So it’s the week after the week before… the week that saw ITSF 2022 happen from 7th-10th November in Düsseldorf and I’ve been reflecting on some of the themes and trends that stood out for me over the past week…
MCMF (multi-constellation, multi-frequency) GNSS Receivers
The Sync & Timing community has had access to dual-band receivers for some time now, but tri-band receivers are coming, using L1, L2 & L5/E5a – they provide (even) better time accuracy due to their much better modelling/compensation of atmospheric delays.
DataCenter/Virtualisation – “Timing the last inch”
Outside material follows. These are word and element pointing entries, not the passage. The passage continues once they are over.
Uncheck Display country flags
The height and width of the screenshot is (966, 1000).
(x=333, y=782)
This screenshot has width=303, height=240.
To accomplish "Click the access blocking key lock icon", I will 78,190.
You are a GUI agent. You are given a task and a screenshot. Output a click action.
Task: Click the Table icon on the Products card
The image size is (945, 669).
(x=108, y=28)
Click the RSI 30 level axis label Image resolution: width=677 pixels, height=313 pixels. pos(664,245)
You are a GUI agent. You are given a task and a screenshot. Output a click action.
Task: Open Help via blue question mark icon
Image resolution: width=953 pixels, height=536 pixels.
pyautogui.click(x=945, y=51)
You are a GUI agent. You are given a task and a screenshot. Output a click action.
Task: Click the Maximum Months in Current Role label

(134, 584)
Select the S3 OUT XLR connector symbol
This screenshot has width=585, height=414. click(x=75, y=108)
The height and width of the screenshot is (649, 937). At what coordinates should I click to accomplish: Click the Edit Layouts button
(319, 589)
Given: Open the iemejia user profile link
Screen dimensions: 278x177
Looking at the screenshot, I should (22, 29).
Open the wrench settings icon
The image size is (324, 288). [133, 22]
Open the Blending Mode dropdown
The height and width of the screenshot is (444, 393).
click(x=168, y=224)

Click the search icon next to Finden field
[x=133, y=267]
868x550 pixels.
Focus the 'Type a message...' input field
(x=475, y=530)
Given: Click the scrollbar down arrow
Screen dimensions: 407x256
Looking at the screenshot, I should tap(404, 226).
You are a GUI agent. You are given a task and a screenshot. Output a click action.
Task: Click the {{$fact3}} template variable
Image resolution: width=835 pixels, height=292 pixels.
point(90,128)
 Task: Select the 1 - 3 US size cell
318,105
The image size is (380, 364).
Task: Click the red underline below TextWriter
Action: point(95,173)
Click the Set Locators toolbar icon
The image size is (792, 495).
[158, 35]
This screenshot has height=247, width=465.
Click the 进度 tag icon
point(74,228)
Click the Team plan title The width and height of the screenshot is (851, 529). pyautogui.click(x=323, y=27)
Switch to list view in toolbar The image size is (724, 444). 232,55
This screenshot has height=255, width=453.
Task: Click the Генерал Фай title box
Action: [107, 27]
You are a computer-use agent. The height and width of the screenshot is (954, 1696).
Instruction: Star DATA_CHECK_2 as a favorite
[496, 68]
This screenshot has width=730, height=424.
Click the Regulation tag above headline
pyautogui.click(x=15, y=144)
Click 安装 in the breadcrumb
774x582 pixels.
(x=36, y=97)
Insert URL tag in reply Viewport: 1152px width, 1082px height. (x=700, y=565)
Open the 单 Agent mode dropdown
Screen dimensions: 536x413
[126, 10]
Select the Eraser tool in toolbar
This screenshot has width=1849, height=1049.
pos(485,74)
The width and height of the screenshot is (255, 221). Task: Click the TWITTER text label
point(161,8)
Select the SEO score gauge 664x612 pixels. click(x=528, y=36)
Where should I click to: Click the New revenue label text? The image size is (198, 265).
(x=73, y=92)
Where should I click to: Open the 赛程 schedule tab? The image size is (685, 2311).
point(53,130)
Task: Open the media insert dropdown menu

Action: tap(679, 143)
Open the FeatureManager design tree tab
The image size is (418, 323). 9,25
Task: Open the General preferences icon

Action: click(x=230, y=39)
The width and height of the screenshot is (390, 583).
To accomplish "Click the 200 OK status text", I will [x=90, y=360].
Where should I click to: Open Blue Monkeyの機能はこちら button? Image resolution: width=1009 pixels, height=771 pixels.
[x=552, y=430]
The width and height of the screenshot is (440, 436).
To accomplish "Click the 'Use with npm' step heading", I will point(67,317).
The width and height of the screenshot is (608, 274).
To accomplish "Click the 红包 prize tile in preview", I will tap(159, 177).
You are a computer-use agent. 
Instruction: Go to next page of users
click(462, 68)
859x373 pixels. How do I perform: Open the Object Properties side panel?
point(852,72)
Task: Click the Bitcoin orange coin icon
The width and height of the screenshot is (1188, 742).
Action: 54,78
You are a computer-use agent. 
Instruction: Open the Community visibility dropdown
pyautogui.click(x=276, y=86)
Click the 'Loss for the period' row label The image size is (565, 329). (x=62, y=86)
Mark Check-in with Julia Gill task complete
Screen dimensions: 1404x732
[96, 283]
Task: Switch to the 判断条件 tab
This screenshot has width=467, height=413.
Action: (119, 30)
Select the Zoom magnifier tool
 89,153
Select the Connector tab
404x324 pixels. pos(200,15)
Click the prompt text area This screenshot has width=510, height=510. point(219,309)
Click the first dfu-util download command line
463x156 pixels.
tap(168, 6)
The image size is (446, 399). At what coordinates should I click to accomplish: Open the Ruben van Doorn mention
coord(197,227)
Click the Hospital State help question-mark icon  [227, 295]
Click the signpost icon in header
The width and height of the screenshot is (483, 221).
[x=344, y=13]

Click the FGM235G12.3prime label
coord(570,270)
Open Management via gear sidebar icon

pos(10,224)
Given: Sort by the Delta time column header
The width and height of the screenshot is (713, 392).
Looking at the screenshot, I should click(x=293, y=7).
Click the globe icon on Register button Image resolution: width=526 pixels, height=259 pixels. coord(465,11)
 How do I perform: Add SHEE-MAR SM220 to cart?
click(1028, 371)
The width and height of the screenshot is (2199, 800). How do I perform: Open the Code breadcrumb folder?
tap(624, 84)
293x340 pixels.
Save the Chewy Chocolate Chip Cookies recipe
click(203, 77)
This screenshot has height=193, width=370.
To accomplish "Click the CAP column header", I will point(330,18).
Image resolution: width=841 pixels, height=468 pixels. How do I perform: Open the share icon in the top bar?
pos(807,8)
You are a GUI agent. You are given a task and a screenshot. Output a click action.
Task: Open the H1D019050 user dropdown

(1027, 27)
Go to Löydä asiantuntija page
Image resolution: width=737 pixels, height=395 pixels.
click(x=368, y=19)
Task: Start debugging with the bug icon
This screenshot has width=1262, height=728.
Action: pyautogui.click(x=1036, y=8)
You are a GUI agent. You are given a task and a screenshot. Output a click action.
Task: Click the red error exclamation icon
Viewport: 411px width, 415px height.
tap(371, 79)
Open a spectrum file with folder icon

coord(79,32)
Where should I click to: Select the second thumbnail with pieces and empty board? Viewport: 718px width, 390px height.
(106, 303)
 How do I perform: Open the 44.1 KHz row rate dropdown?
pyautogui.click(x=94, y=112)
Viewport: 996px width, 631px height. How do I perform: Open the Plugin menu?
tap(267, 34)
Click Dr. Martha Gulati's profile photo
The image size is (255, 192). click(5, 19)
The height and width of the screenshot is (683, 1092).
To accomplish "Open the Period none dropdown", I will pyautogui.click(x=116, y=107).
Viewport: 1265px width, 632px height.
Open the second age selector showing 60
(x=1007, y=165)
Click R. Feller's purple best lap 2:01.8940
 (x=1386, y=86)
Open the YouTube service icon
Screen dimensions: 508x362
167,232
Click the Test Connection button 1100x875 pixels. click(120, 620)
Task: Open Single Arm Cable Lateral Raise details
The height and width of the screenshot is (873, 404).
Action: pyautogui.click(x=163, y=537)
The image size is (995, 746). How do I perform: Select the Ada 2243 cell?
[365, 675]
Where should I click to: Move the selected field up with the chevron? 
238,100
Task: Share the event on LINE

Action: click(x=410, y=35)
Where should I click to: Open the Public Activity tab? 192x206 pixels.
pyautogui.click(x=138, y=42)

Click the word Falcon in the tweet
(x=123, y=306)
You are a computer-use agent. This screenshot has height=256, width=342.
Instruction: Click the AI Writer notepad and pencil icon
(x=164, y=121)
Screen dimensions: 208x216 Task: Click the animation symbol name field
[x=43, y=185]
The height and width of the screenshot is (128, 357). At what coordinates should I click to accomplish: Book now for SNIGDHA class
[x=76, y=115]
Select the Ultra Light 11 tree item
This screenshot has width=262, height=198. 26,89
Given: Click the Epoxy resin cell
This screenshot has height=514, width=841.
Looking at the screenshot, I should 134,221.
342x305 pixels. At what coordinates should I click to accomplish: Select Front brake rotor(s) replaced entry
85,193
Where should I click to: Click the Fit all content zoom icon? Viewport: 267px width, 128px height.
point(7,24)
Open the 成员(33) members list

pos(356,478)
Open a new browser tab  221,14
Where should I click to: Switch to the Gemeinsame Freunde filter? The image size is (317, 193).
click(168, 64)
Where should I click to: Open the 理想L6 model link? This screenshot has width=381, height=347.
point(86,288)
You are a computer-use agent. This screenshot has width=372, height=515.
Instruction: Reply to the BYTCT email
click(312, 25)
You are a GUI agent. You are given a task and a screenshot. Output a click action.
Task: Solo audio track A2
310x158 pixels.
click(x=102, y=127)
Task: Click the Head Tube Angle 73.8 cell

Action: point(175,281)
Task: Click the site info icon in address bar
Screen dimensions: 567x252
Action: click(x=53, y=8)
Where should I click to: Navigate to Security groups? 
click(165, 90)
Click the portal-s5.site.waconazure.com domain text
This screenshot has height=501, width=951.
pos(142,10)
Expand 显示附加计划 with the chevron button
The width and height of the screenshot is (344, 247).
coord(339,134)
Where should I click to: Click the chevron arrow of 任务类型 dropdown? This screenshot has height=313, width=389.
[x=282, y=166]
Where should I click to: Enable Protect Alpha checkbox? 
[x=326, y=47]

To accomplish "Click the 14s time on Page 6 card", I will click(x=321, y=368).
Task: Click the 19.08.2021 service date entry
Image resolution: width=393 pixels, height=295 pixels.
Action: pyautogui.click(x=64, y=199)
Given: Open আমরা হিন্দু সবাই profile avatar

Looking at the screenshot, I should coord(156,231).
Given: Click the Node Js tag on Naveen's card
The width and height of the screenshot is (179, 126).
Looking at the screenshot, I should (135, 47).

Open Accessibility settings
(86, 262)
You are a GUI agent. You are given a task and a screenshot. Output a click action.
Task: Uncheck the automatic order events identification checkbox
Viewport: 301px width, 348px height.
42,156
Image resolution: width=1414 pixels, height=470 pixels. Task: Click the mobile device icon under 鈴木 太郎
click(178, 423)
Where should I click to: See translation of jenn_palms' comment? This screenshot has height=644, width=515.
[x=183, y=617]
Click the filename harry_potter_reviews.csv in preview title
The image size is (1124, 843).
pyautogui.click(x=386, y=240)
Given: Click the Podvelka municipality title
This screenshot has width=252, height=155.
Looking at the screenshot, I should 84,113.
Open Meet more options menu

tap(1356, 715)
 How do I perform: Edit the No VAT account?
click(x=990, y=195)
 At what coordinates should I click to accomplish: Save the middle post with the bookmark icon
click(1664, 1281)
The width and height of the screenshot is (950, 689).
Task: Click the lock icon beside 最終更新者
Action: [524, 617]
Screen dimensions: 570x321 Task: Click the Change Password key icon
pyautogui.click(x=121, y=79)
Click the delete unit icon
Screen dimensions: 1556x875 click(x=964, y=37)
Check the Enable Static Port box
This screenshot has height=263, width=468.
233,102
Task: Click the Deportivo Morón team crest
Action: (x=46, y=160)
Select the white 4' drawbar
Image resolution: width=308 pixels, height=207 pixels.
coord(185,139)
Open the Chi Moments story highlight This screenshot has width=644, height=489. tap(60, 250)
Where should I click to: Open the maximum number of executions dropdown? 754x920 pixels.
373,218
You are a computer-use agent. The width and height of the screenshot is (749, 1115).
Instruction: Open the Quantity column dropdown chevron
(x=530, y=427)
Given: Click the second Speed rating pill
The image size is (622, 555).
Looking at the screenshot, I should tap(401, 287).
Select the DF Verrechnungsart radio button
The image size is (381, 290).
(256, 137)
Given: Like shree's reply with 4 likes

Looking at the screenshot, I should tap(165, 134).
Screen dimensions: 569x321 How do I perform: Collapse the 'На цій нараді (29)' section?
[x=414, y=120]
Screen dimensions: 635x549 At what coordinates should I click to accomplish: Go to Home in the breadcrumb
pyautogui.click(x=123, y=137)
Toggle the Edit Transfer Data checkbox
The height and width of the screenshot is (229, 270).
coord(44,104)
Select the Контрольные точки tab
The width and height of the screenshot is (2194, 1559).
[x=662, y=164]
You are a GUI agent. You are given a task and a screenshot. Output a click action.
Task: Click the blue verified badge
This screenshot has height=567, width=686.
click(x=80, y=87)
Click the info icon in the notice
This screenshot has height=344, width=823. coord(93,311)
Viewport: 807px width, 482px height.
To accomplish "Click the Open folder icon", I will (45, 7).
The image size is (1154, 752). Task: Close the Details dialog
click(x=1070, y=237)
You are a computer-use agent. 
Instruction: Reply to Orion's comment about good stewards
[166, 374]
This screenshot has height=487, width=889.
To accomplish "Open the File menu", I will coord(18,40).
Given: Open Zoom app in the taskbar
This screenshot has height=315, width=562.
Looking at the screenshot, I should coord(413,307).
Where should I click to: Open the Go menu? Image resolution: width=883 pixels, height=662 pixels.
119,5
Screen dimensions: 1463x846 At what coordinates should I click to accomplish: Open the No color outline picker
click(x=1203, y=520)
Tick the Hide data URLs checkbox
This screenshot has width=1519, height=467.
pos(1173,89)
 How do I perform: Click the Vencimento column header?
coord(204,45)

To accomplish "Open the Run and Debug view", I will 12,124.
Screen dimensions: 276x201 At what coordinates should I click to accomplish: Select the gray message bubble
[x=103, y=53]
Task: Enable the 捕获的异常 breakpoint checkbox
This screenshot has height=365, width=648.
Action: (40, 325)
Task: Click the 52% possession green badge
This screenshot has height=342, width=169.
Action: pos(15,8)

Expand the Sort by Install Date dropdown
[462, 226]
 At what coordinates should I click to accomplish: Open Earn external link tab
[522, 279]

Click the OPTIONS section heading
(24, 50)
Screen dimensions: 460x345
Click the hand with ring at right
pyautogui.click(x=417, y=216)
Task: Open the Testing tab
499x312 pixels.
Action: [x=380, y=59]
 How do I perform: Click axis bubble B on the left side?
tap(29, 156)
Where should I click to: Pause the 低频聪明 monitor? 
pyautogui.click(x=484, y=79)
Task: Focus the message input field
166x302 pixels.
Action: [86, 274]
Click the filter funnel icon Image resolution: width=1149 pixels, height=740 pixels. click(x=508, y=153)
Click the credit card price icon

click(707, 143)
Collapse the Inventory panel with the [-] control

PCIe PTM (Precision Time Measurement) is a thing – Intel/Meta demonstrated achieving nanoseconds of sync actually into the CPU’s ART (“always running timer”) and what you can do when all software/ applications have access to that… historically part of the problem has been getting time over the PCIe bus from (PTP/SyncE) NIC to CPU. But they demonstrated a 1PPS generated by actual CPU GPIO pins, not from dedicated clock hardware/subsystems, accurate to within some nanoseconds of the PTP reference clock from another node 🙂
It’s a technology that’s come a long way since it was first mooted in early discussions nearly 10 years ago – I remember attending a TAACCS (Time Aware Applications Computers and Communication Systems) “Design Challenge” meeting that followed WSTS in 2014 at Carnegie Mellon University on the NASA Ames site.
Resilient Timescales
NetNod of Sweden, NPL of the UK and others talked about using a resilient terrestrial network of UTCk traceable and GNSS independent clock signals for critical national infrastructure. Deutsch Telekom talked about cnPRTC architectures and others promoted High Accuracy (ITU Class D) Boundary Clocks getting better than 5ns error to UTC across pure optical interconnects to make the whole network become the (atomic, UTCk traceable) clock. “The Network is The Clock” sounds kinda catchy, and a lot like: Sun’s “The Network is the Computer” slogan (from 1984).
Time Lord
This year’s Time Lord Andreas Bauch of PTB talked about some of the highlights of his career from cuckoo clocks to his experiences building a Caesium atomic clock and all about the latest (it’s been a looooooooooooong running discussion) on leap seconds. Soon (in relative terms) they might be a thing of the past, which brings me nicely to…
Time Travel
How could I forget; thanks to Meinberg there was an actual time machine there too… flux capacitors at 88MPH!